§ **Task directions**: Retype the full post on Dr. Jetter's 'Cook with a Doc' session and the ketogenic diet word for word.

(Excerpt provided begins)

Dr. Jetter leads 'Cook with a Doc' and Discusses Ketogenic Diet


On Thursday, February 15th, Dr. Jetter led 'Cook with a Doc' at Integrative Health Matters in Tyler.  She demonstrated how to cook Cashew Chicken which is on the Ketogenic Diet.  She discussed the Ketogenic Diet's role in the treatment of epilepsy.  Her demonstration can be found here (link coming soon). 

Below are highlights from her talk as well as the recipe she demonstrated how to cook.


What is the Ketogenic Diet?

The ketogenic diet is a diet that is rich in quality fats, adequate protein, and low in carbohydrates.  On this diet, the source of energy mainly comes from fat which is broken down into ketones (replacing carbohydrates that are broken down into glucose).  This mimics a state of fasting or ketosis.  

In people with epilepsy, especially children with severe intractable epilepsy, the diet has been shown to decrease the frequency of seizures about 50% in half of the patients studied.  


What are the different types of Ketogenic Diet?

There are different forms of the ketogenic diet including Classic Ketogenic diet (4:1 fats and protein:carbohydrate ratio), Modified Ketogenic Diet (3:1 or 2:1 ratio), MCT Oil Diet, Modified Atkins Diet (MAD), and Low Glycemic Index Diet (LGID).


Who should be on this diet?

If you are on a ketogenic diet, we recommend that you do so under the supervision of a physician trained in the diet and/or a Registered Dietician trained in the diet.  This diet is not for everyone, and has side effects, including electrolyte abnormalities that need to be followed closely.

(Excerpt provided ends)
(The data begins)

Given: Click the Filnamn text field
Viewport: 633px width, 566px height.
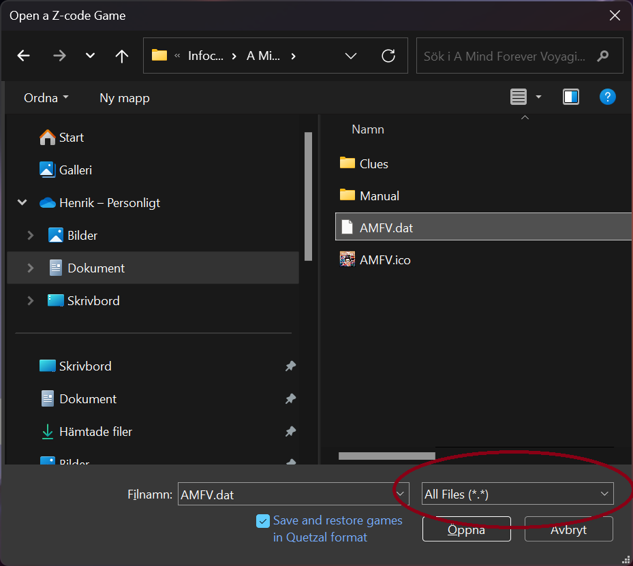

(The data ends)
(The data begins)

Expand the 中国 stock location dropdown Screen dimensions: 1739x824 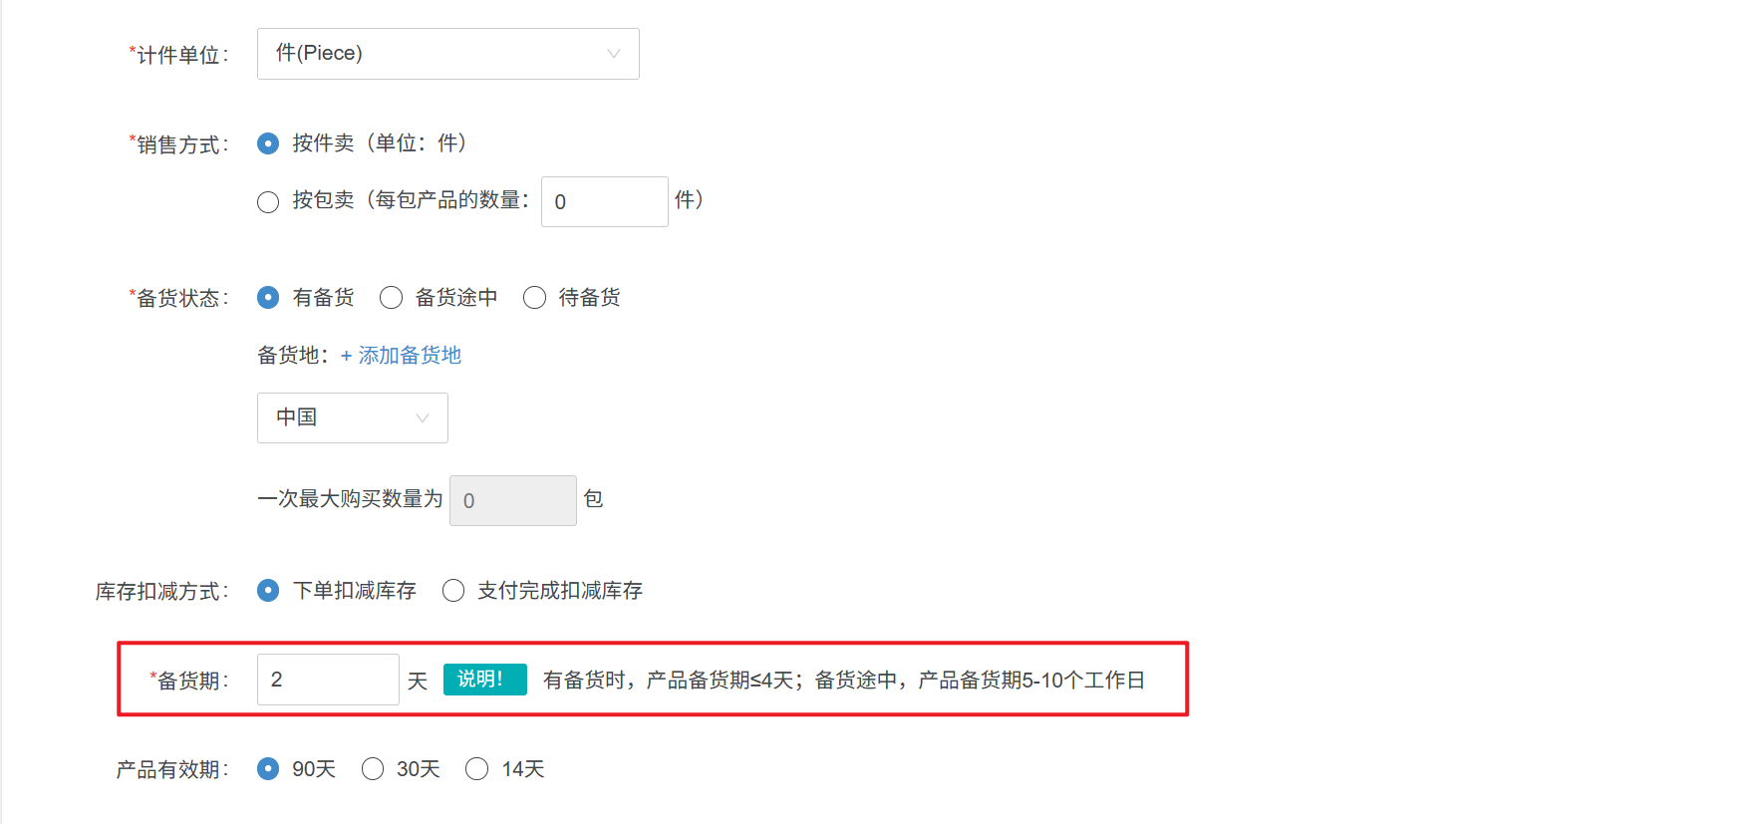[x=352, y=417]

(The data ends)
(The data begins)

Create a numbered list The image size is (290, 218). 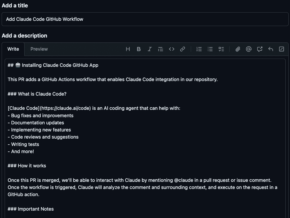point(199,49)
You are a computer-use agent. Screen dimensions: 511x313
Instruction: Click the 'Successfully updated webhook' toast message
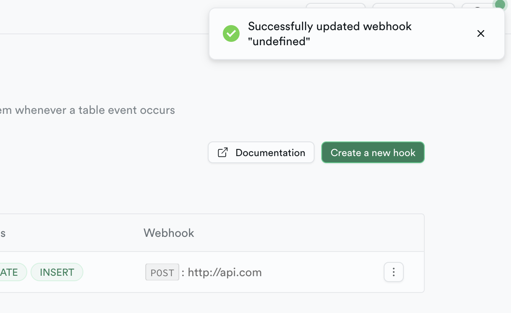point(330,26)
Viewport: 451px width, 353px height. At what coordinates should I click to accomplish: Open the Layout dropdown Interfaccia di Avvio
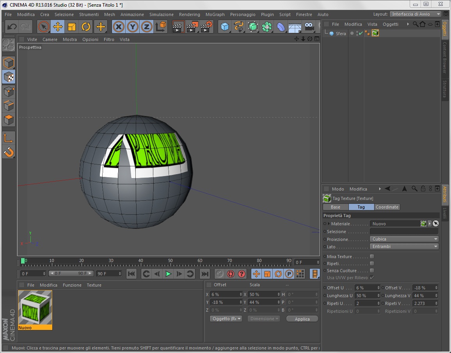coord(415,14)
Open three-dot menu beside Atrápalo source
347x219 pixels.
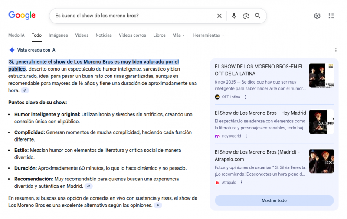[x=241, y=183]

(The data ends)

§ **Solved exercise**:
Dr. Jetter leads 'Cook with a Doc' and Discusses Ketogenic Diet


On Thursday, February 15th, Dr. Jetter led 'Cook with a Doc' at Integrative Health Matters in Tyler.  She demonstrated how to cook Cashew Chicken which is on the Ketogenic Diet.  She discussed the Ketogenic Diet's role in the treatment of epilepsy.  Her demonstration can be found here (link coming soon). 

Below are highlights from her talk as well as the recipe she demonstrated how to cook.


What is the Ketogenic Diet?

The ketogenic diet is a diet that is rich in quality fats, adequate protein, and low in carbohydrates.  On this diet, the source of energy mainly comes from fat which is broken down into ketones (replacing carbohydrates that are broken down into glucose).  This mimics a state of fasting or ketosis.  

In people with epilepsy, especially children with severe intractable epilepsy, the diet has been shown to decrease the frequency of seizures about 50% in half of the patients studied.  


What are the different types of Ketogenic Diet?

There are different forms of the ketogenic diet including Classic Ketogenic diet (4:1 fats and protein:carbohydrate ratio), Modified Ketogenic Diet (3:1 or 2:1 ratio), MCT Oil Diet, Modified Atkins Diet (MAD), and Low Glycemic Index Diet (LGID).


Who should be on this diet?

If you are on a ketogenic diet, we recommend that you do so under the supervision of a physician trained in the diet and/or a Registered Dietician trained in the diet.  This diet is not for everyone, and has side effects, including electrolyte abnormalities that need to be followed closely.